By David Bandurski — Every so often in China, this or that local government tackles the issue of political accountability and cooks up something that resembles a fresh idea. They pass an ordinance demanding greater transparency of themselves. Or, with grand munificence, they distribute 960,000 name cards to the local populace.
Larger political realities render these gestures inconsequential, even ridiculous. But they manage at least to give local governments a nice flash of publicity before sizzling into irrelevance.
[ABOVE: Local government efforts at transparency reveal nothing but whitewash. Photo by cbcastro available at Flickr.com under Creative Commons license.]
The latest ooh-ah move comes from the city of Kunming, which earlier this month issued a draft ordinance against official abuse of duty saying that leaders who “interfered with or obstructed legal acts of press supervision would be held accountable and even face legal liability.”
Chinese editorials have called the law an “ice breaking action.” The shift, some say, from “official documentation in support [of watchdog journalism] to actual laws in support [of watchdog journalism]” marks a fundamental breakthrough.

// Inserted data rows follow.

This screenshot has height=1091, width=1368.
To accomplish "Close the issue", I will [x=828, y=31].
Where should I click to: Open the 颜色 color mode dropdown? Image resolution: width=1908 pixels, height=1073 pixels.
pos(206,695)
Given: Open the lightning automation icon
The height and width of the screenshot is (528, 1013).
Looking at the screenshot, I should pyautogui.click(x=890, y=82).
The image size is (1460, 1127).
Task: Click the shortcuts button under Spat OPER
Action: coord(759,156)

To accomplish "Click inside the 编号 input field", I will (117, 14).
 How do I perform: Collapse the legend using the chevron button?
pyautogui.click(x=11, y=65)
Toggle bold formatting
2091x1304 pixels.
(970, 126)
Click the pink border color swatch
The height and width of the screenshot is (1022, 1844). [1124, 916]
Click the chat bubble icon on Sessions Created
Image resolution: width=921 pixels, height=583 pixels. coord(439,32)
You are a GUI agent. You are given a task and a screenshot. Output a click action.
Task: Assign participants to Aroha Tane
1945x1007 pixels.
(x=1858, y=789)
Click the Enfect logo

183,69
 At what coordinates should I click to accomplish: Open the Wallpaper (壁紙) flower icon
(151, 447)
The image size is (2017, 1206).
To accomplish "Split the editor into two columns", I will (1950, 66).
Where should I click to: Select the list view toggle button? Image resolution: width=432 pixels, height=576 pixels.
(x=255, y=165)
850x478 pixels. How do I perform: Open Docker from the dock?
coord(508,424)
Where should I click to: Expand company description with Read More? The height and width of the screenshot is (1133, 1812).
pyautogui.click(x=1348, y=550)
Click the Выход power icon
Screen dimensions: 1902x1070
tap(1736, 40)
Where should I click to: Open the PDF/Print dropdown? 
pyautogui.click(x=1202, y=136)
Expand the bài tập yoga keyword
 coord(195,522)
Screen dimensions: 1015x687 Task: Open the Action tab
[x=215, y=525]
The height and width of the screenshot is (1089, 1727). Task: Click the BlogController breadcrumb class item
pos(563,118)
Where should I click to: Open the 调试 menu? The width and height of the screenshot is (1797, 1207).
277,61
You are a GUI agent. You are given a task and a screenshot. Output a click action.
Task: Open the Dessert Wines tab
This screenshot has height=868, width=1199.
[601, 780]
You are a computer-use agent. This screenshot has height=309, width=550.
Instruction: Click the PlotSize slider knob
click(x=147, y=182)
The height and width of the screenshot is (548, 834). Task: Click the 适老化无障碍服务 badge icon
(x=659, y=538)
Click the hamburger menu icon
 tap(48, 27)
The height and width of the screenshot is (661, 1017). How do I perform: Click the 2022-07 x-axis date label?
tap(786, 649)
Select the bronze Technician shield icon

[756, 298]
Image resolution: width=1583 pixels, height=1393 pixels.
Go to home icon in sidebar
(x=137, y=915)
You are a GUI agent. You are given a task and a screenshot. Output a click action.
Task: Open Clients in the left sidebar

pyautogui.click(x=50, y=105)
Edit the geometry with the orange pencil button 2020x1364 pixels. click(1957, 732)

Others, fortunately, have been duly skeptical.
The columnist Pan Duola noted quite accurately in a piece in the Zhu Jiang Evening News that, “if this [language in an anti-corruption law] is our standard, then before Kunming we already had an ‘ice breaking’ regulation in the form of Shenzhen’s ordinance against official abuse of duty . . . “
But the precedent goes back even further. In 2003, Fujian province passed a local ordinance with the stated goal of fighting corruption, and made “supervision by public opinion,” or watchdog journalism, one of its key components. Shenzhen followed suit the next year, passing the ordinance noted by Pan Duola.
From the standpoint of journalists, these ordinances have offered no real encouragement. The environment for Chinese investigative reporters, the standard bearers of “supervision by public opinion,” has gotten steadily worse since 2004, and local governments bear much of the blame.
What enthusiastic commentators on the Kunming ordinance fail to acknowledge is the fact that press control in China is not ultimately a matter of law. It is a matter of party discretion.
The CCP’s propaganda apparatus is a vast extralegal mechanism for maintaining the party’s vested interests, what is termed “propaganda discipline.”
As Pan Duola explains:
What is even more worrying is that the “Ordinance” [in Kunming] ignores the fact that state organs, enterprises and state-sponsored institutions often obstruct watchdog journalism not through direct conflict but rather by seeking help from officials further up the chain of command, through departments in charge [of the media, or through public relations [pressuring behind the scenes to have reports killed]. Then there is the media’s so-called ‘propaganda discipline’, and orders [from the propaganda department] which impel media to remove ‘negative reports’ and back off from watchdog journalism.
On a cosmetic level, language from party officials about encouraging and leveraging “supervision by public opinion” is welcome. We might search with faint hope for the term in political reports, an indication party leaders have not discarded it utterly.
But here, again, with this news from Kunming, the Chinese press is playing the part of The Boy Who Cried Change . . . Please, wake us with a swift kick when the party bosses of Kunming announce at a press conference that they have dissolved their local propaganda department.